Tuesday, February 28, 2012

Vaginal Probes are not the Enemy

Since my post last Thursday a number of seemingly positive steps towards changing some of the bills restricting women's rights throughout this country. Virginia's transvaginal ultrasound bill has been scuppered and a near-identicle one in Alabama is becoming derailed as well. This reads as a clear example of over-reach. The Right clearly believed that the time was ripe for this regressive legislation and they pushed and pushed and pushed until they pushed just a little bit too far. The forced vaginal probing, which commentators in the media have been trying to get around saying for the better part of two weeks now, was just a step too far for the American populous and media to take. And we may have defeated them. It is highly likely that the next drafts of all of these bills will mandate the much less physically intrusive abdominal ultrasound rather than its vaginal cousin. And all across America, people are hailing this as a great victory.

It is not. The true problem with the original bills is not the type of probe, it is the idea of a government mandate for any kind of medically unnecessary procedure. Lets be very clear about this. All of these laws require, as part of any pre-op for an abortion, that the doctor is forced to perform an entirely separate procedure. This procedure is not medical but political. It is a government mandated shaming device. It is the probing and not the probe that is the problem. Whether the Right likes it or not, access to abortions is fully legal in our country. It is nothing short of revolting that these 'small government conservatives' are so willing to put aside their problems with government whenever it comes to cutting back the rights of women (or minorities, or the elderly, or the poor...really everybody apart from the rich).

And let's also not forget about the rights of the doctor here. After all, these bills all require the complete obedience not only of the pregnant women but of their doctors. After all, carrying out a procedure that is only designed to shame a patient seems to go against the oath to do no harm.
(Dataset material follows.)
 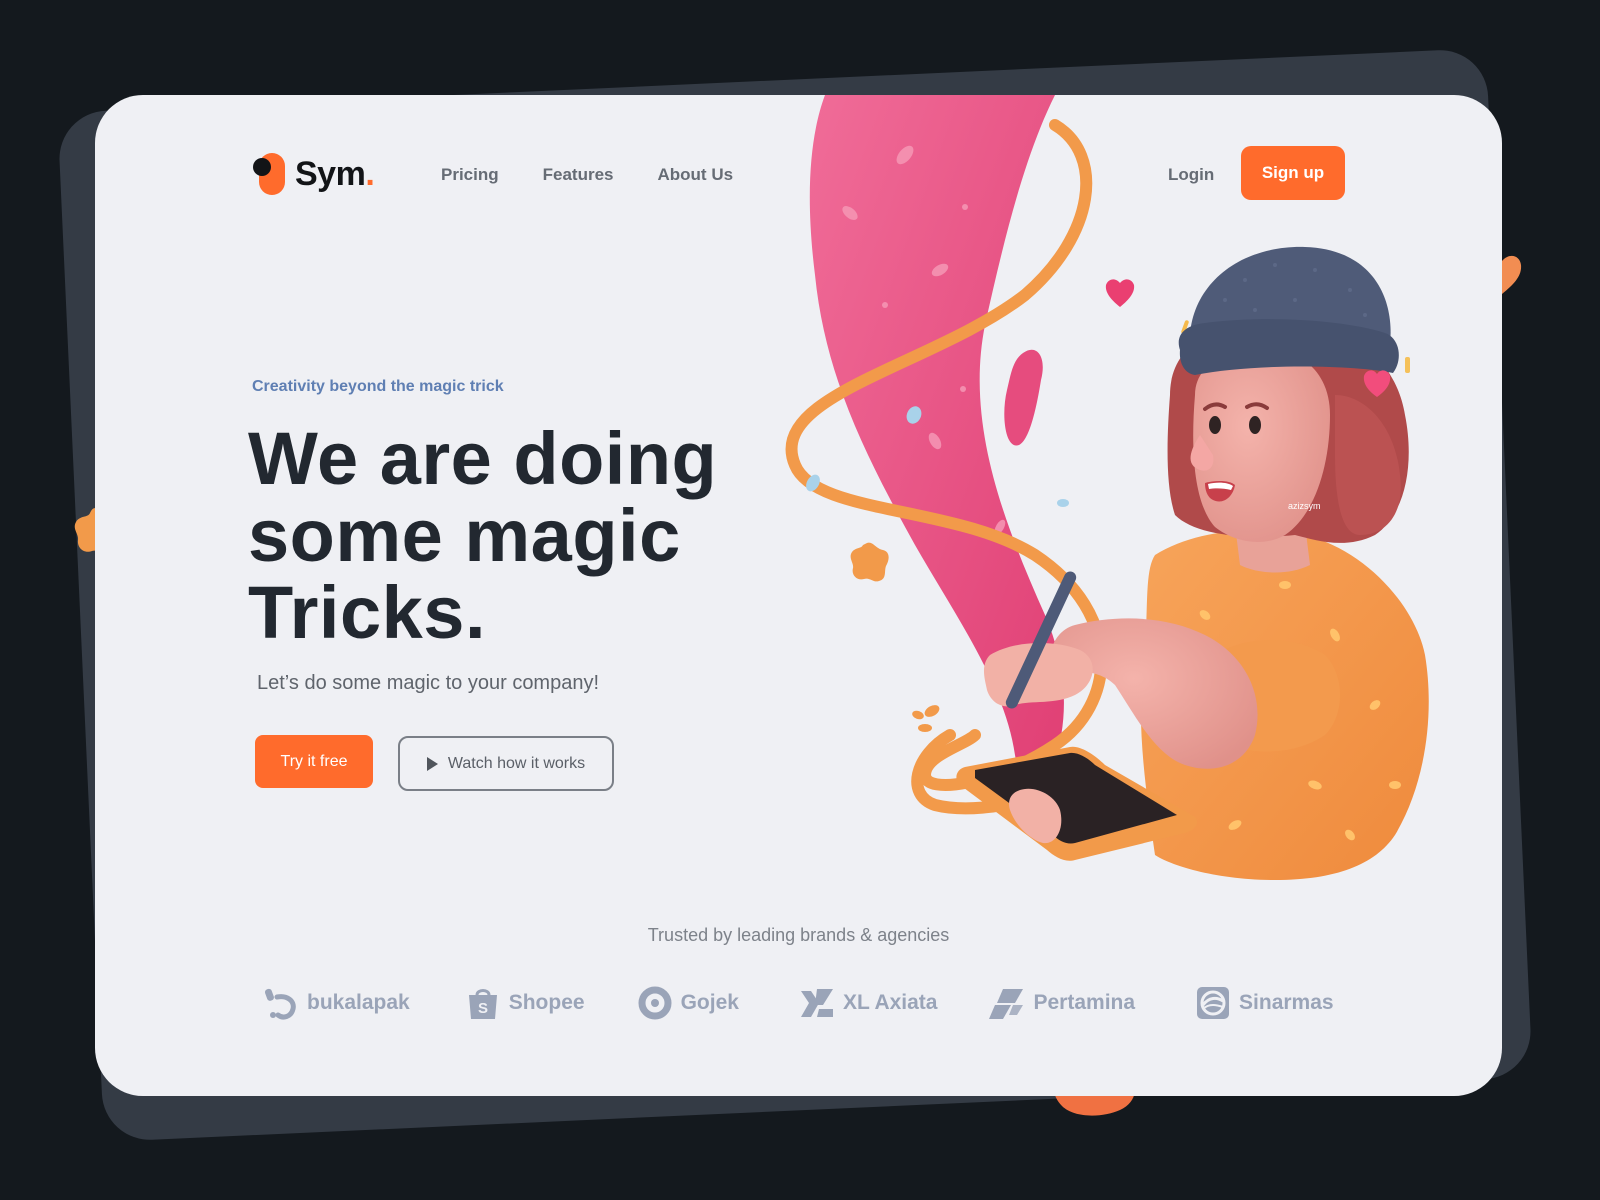 I want to click on left-eye, so click(x=1215, y=425).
Furthermore, the people who choose to become abortion providers, often risking their lives to do so, are being forced to act on the behalf not of their patients but on the behalf of the crazed protestors who throw things at their windows and threaten their lives. On the behalf regressive religious leaders who would condemn a twelve year old girl to bear her father's child. And on behalf of the handful of old white men writing these laws who view the people they are supposed to be representing as willful children, not Democratic citizens. They are the enemy. And we must not shy away from that declaration.

1 comment:

  1. Exactly. It's not the type of invasive behavior, it's the behavior itself. The problem is the ideology that allows these people to feel justified in pushing invasive, abusive, anti-woman legislation.

    It is nothing short of revolting that these 'small government conservatives' are so willing to put aside their problems with government whenever it comes to cutting back the rights of women (or minorities, or the elderly, or the poor...really everybody apart from the rich).
    This is always whats gets me. Because apart from my issues comprehending how someone could feel good about doing these kinds of things to any group of people, I don't get how it fits with their preaching about "small government." You want the government to be hands-off, until it comes to legislating religion, at which point it becomes incredibly, aggressively hands-ON.

    Also, thank you for addressing the role of the doctors, because people tend to forget about them. And we need to never forget about them, especially those who become abortion providers, especially these last few years.